At its most basic level, it's a variant on the old "two incompatible people trapped in a room together" situation. The characters are Jules, a scientist convinced that a giant comet is about to slam into Earth and annihilate the human species, and Jo, a college student, whom Jules lured into his reinforced bunker under false pretenses so that she can survive and help repopulate the earth. The problems? Jules is socially awkward, gay, and a virgin; Jo is sarcastic, hates babies, and has a mysterious medical condition. And then the comet does slam into Earth. And the real problems start.

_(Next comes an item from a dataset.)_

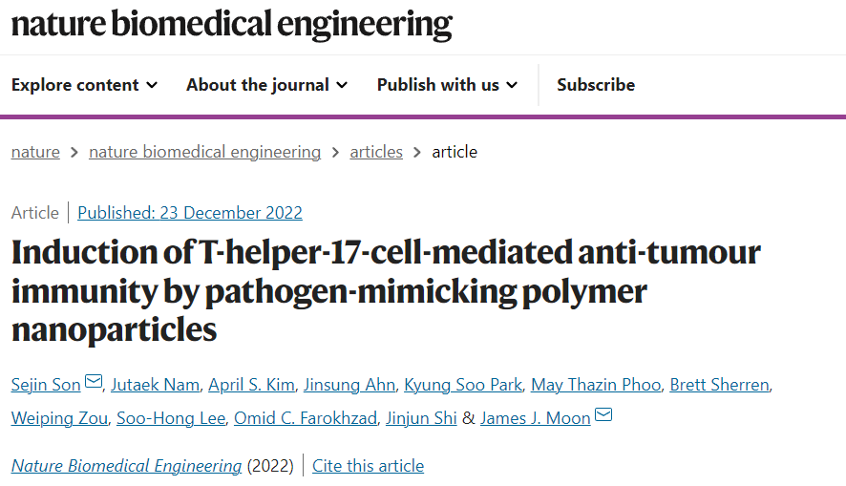Click the email envelope icon beside Sejin Son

That's also about the time that the structure gets more complex and the third character enters the play: Barbara, a middle-aged woman who periodically interrupts Jules and Jo's story to talk to the audience, treating us as though we are watching a presentation in a science museum. No longer is it just a "two people trapped in a room" play. There's a great twist at the end, which also affords directors and designers some intriguing possibilities for staging the play (i.e. how much do they want to telegraph the twist?). Most productions of a play like Doubt are going to look very similar to each other, but I could imagine two equally valid productions of boom that took very different approaches to the material.

With a set-up like this, boom is a very funny play (another reason that theater companies like it). But what I admire most about it is that it manages to go beyond being funny, or even being clever, and make a statement. Lots of people could write ninety minutes' worth of funny scenes between Jules and Jo, trapped in their science lab/bunker--it's a solid premise and the characters have a lot to argue about. But fewer writers would dare to do as Nachtrieb does, and end the play with a monologue that gently but sincerely states the theme. The monologue doesn't just wrap up the play--it expands the play and makes you realize that it is much more than a three-character drama. It makes you feel good, even a little awed, about being human and alive on this planet and the product of evolution. Sometimes I think writers these days are afraid of sincerity, afraid that people will make fun of them if they dare to suggest a moral to their story. So the ending of boom feels like a risk--and Nachtrieb pulls it off.

I went to see boom with a writer friend of mine who was trying to put together an entry for the STAGE Competition for plays about science and technology (the deadline was today--I hope he made it!). Afterward, we agreed that boom is an excellent example of a play about science and a good one to take as inspiration. And actually, I am in the middle of reading Brecht's Life of Galileo, perhaps the granddaddy of plays about science, and it is affecting me similarly to the way that boom did--making me grateful to live on this planet, and to be gifted with reason, curiosity, and confidence in science.

That boom's success has given me increased confidence in the programming choices of American regional theaters, however, is even better.

*I know people who know this guy. I sat two seats away from him at a show I went to earlier this fall and chatted with his brother. I'll probably meet him one of these days. So I feel weird referring to him as "Nachtrieb." But I'd also feel weird referring to him as "Peter." Oh, what to do? Should I get all initialey, like people do for David Foster Wallace, and start referring to him as PSN?

Photo from Marin Theater: Jules (Nicholas Pelczar) tells Jo (Blythe Foster) about his new theory.